A cohesive structure

EMBL Grenoble scientists present important insights into how DNA is organised during the cell cycle.

During cell division, DNA (purple) must be correctly grouped and divided between daughter cells. IMAGE: Nasser Rusan, National Institutes of Health (NIH) — During cell division, DNA (purple) must be correctly grouped and divided between daughter cells. IMAGE: Nasser Rusan, National Institutes of Health (CC BY 2.0)

From yeast to human, from birth to death – our cells are continually going through a cycle of growth and division. Central to this cycle is DNA – each time it must be correctly duplicated and distributed into the daughter cells when the cells divide. Failure to do so can result in cell death, cancer or infertility. A molecular machine crucial for the accurate implementation of this process is cohesin – a ring of proteins that latches onto the cell’s DNA ensuring that identical copies of the DNA stay together and divide correctly into the daughter cells. But just how cohesin keeps everything together is not completely understood. “What we would really like to understand is how closure of this ring is regulated and how it stays stable for long periods of time” explains EMBL Grenoble group leader Daniel Panne. Kyle Muir, a PhD student in Panne’s group, has now succeeded in shedding some light on the process.

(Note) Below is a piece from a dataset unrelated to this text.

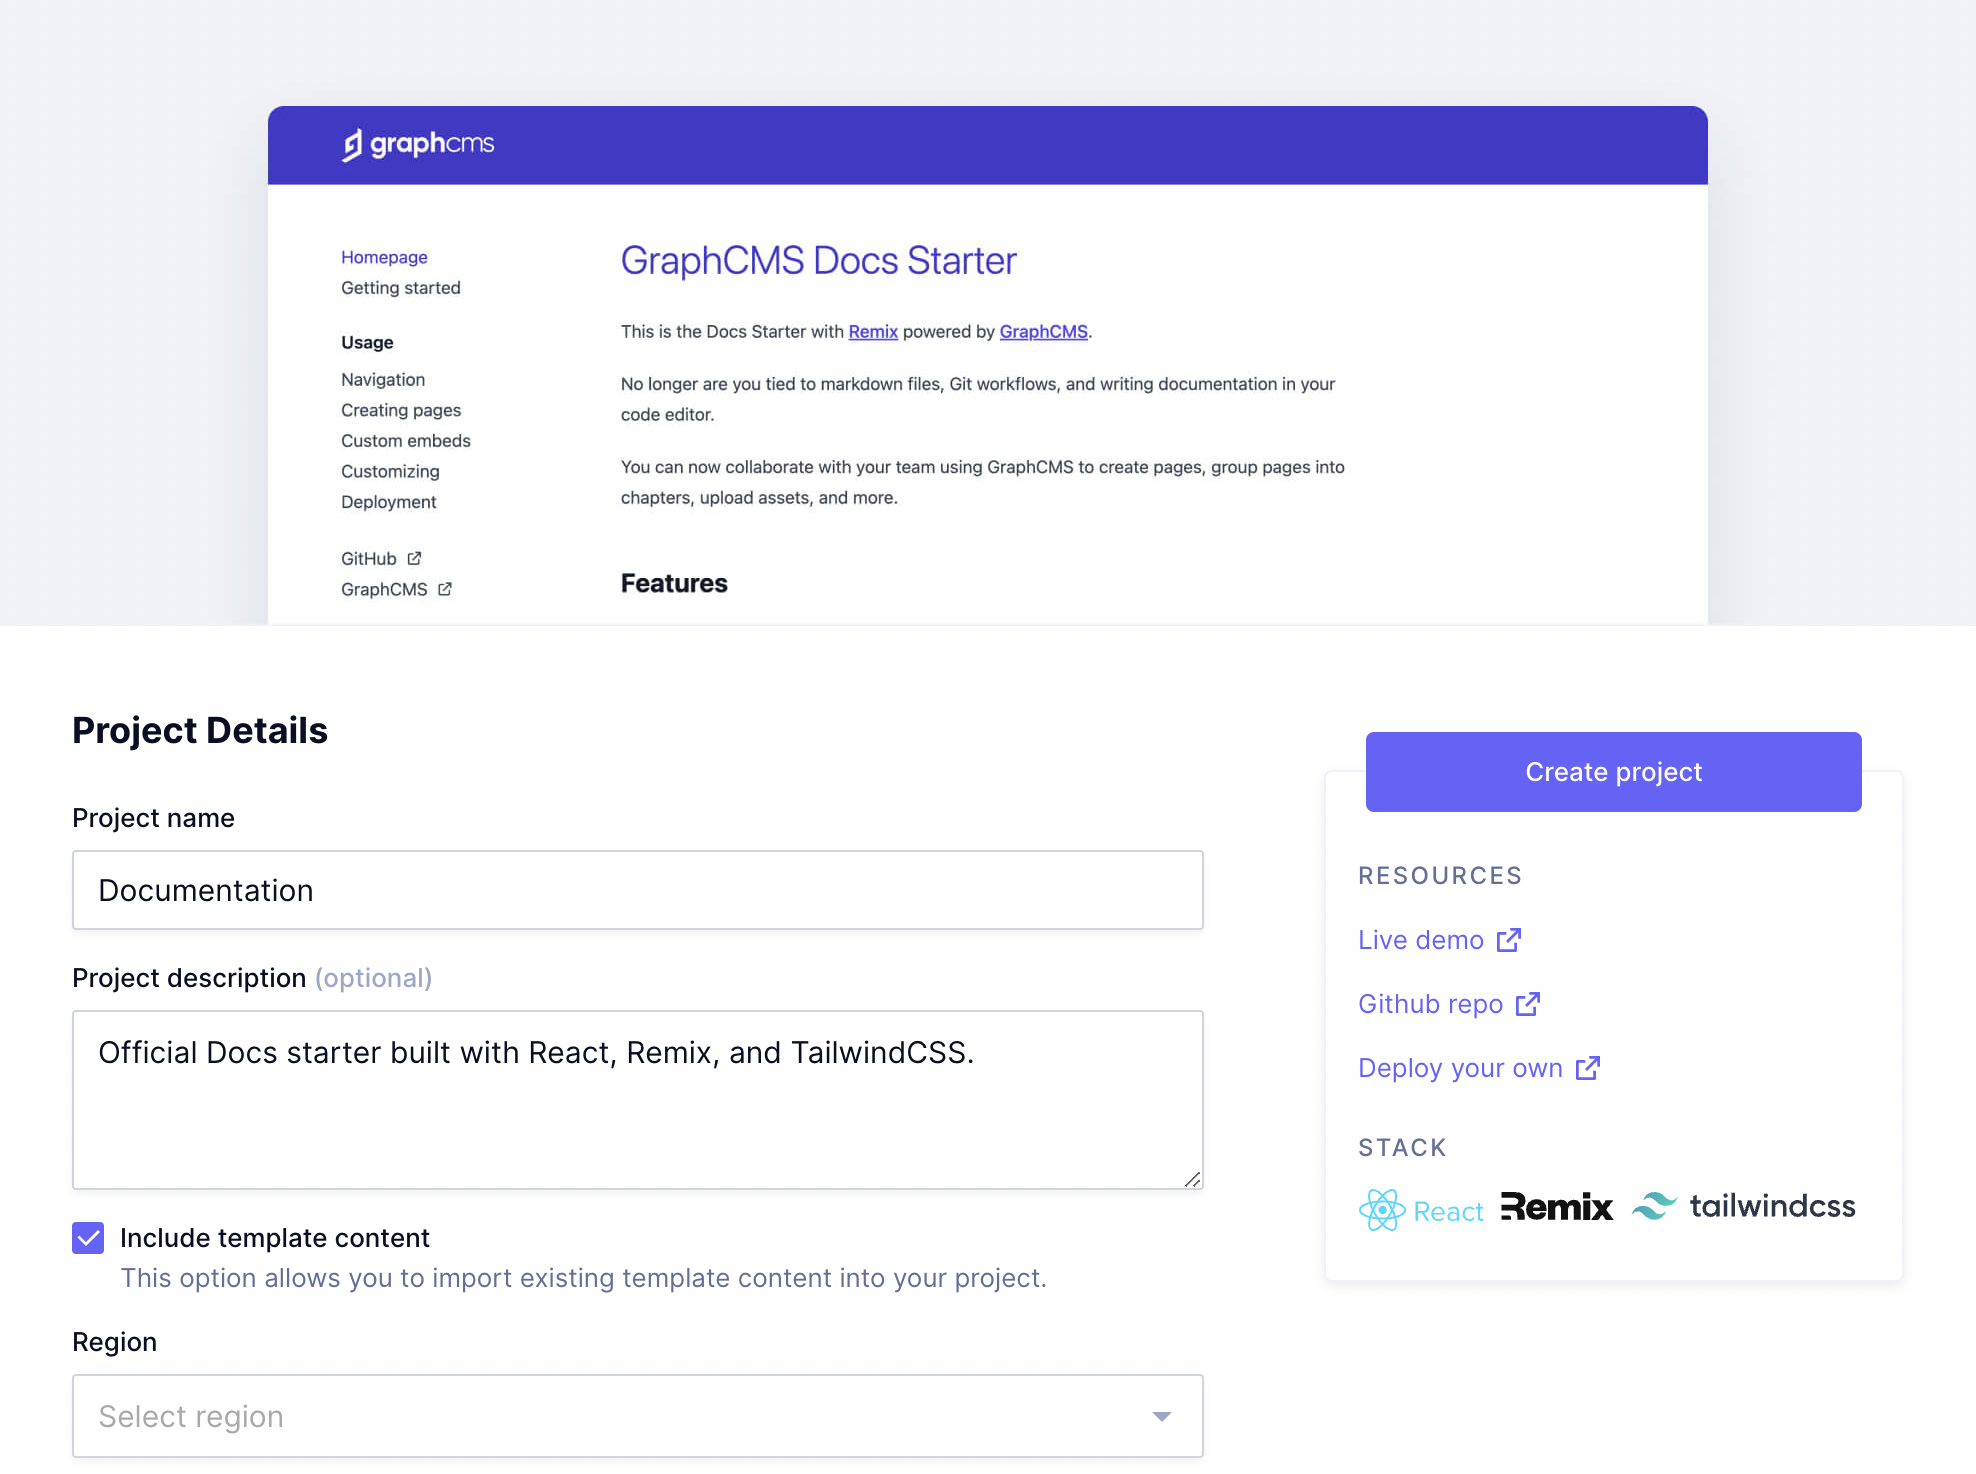
Task: Uncheck the Include template content checkbox
Action: click(88, 1238)
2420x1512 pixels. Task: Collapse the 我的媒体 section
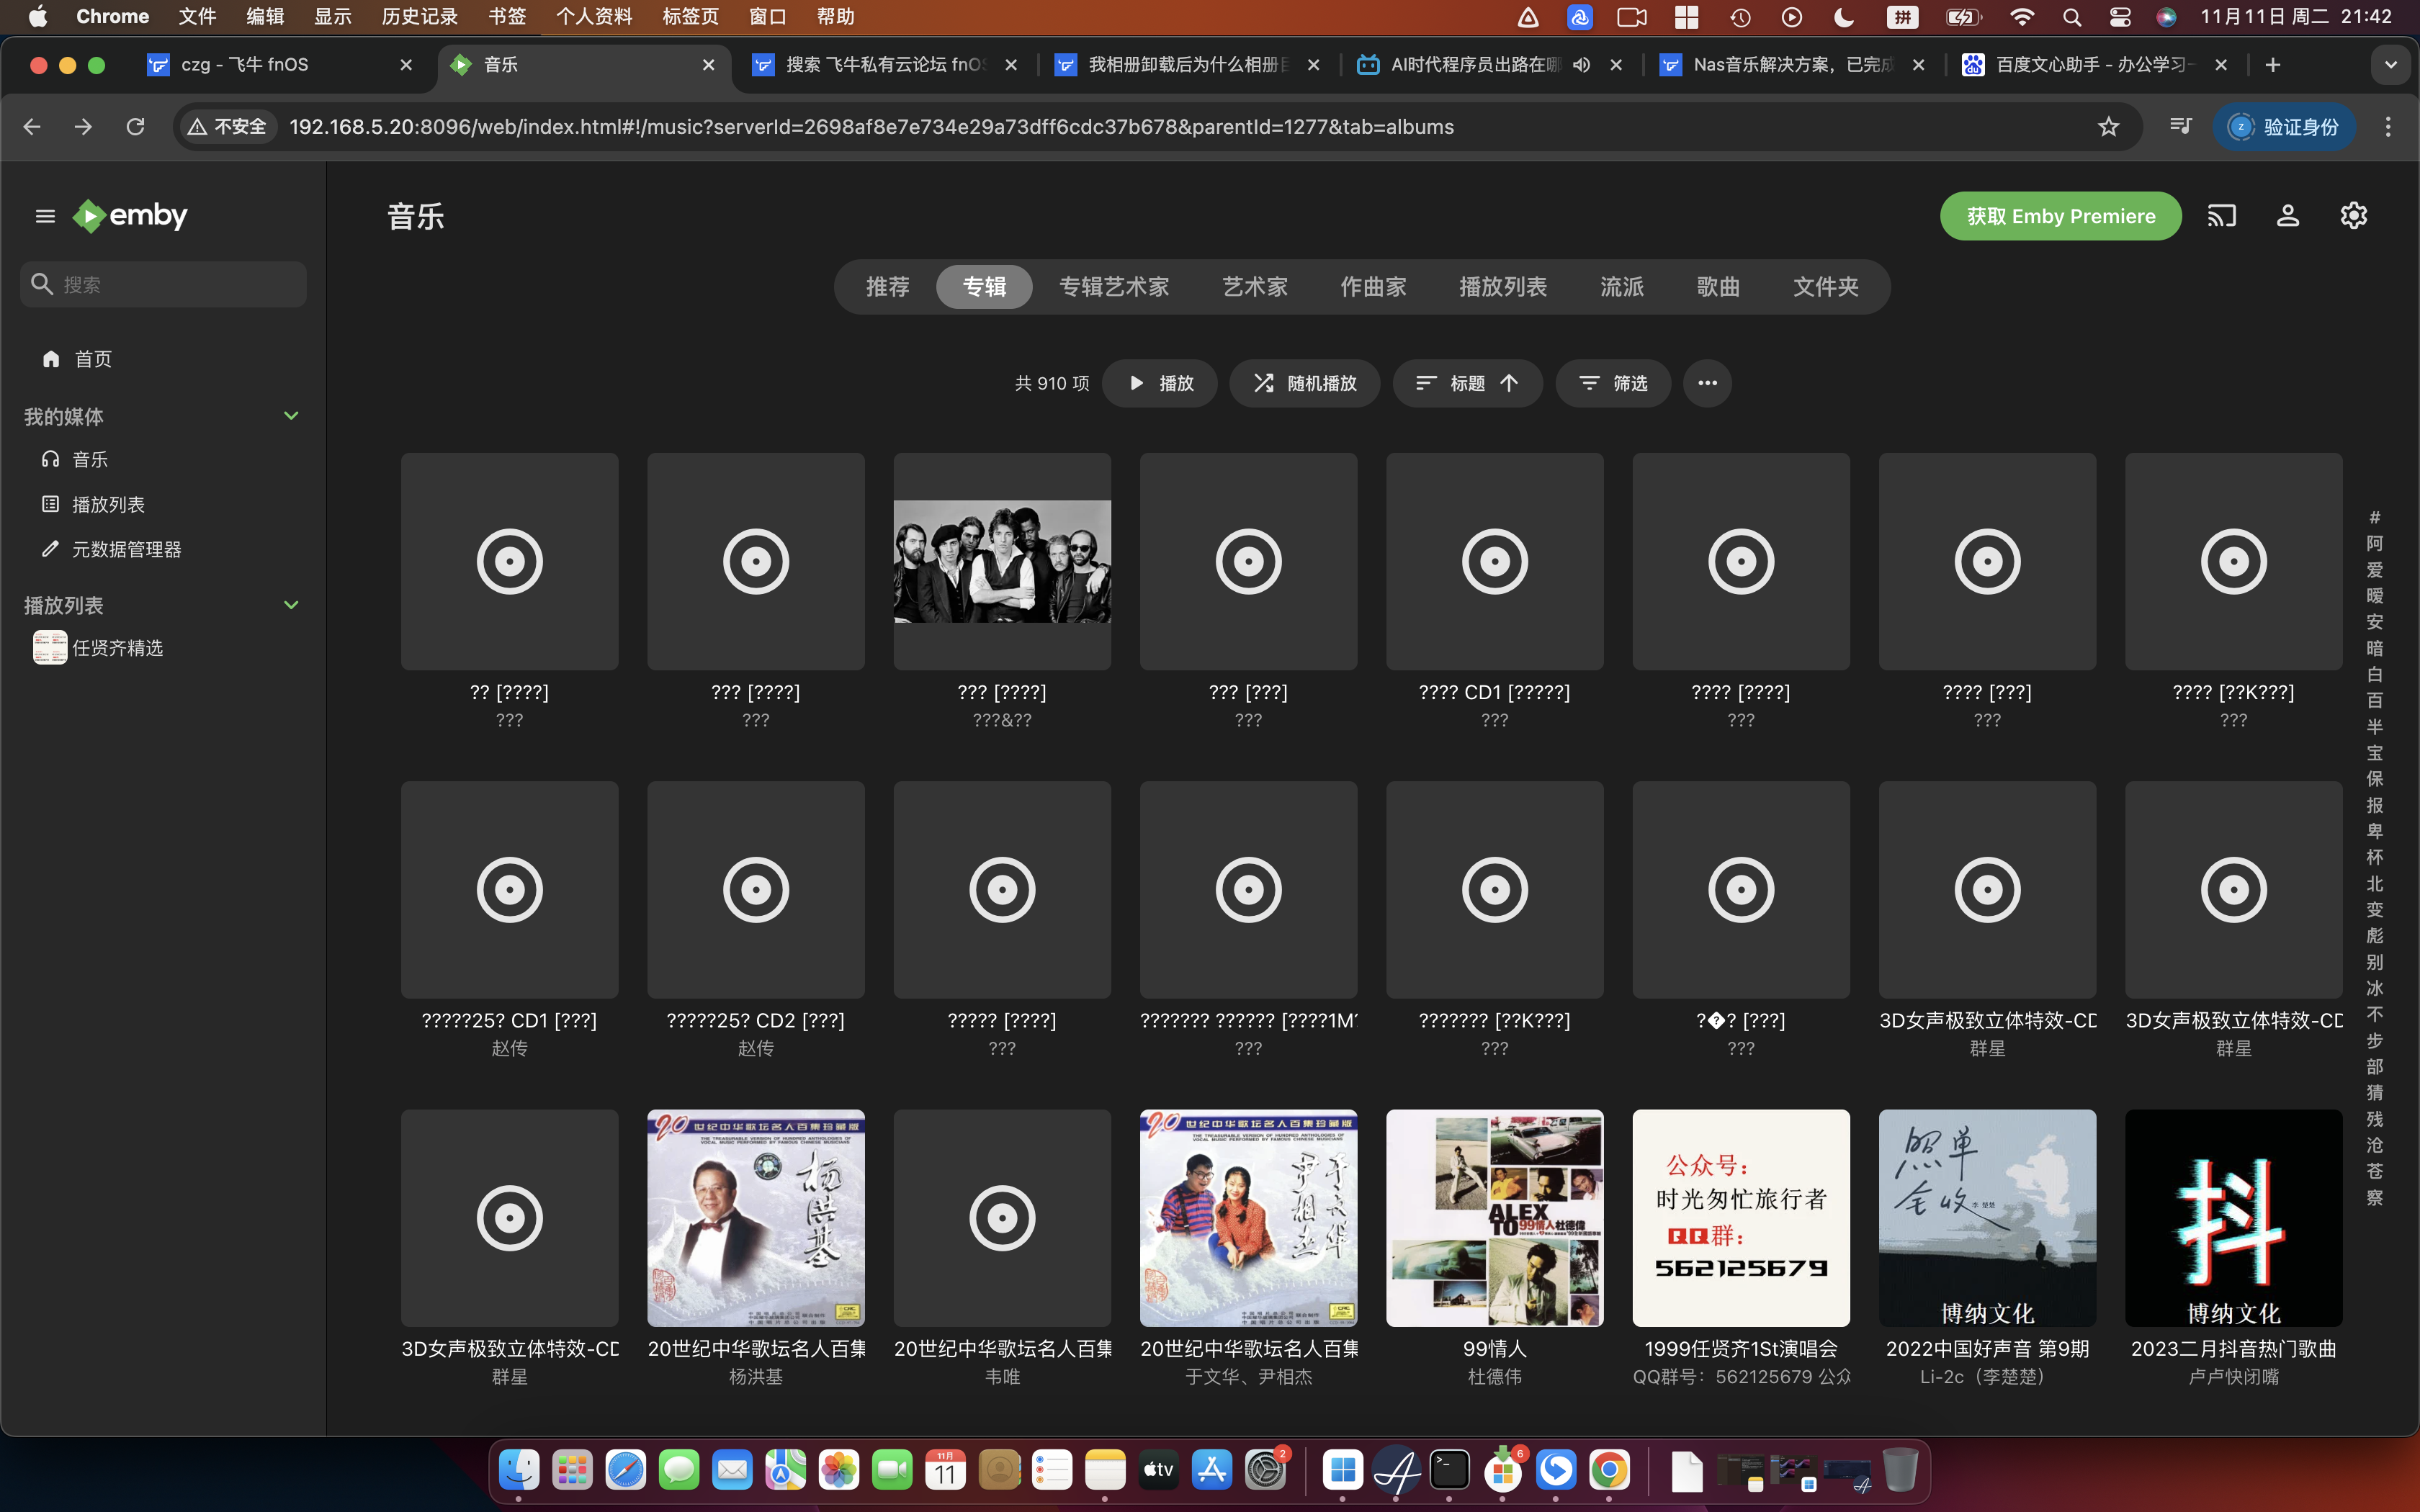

In a paper published recently in Cell Reports, the researchers present the 3D atomic structure of one of the cohesin ring proteins (Scc1) bound together with a protein called Pds5. It has long been acknowledged that Pds5 is important for stabilizing the cohesin ring and, paradoxically, promoting its break up, but just how is not known. “Our structure shows that there is a really small, but essential, interface for Pds5 to bind to the cohesin ring” explains Muir, “and this appears to be conserved across the animal kingdom – so all organisms from yeast to man have this exact same interface between the two proteins”. This highlights the importance of Pds5 for the functioning of cohesin. Indeed additional cell biology experiments carried out in the lab of Christian Haering at EMBL Heidelberg to disrupt this interface resulted in the cells dying because they were unable to maintain chromosome pairs. Although details of the whole process remain elusive, the researchers believe Pds5 may be central for the recruitment of additional proteins which carry out different tasks during the cohesin cycle of establishment, stability and break-up. “The structure also reveals aspects of Pds5 that might enable it to control closure of the cohesin ring, which will allow researchers to design specific experiments to dissect the various parts of this crucial process” concludes Muir.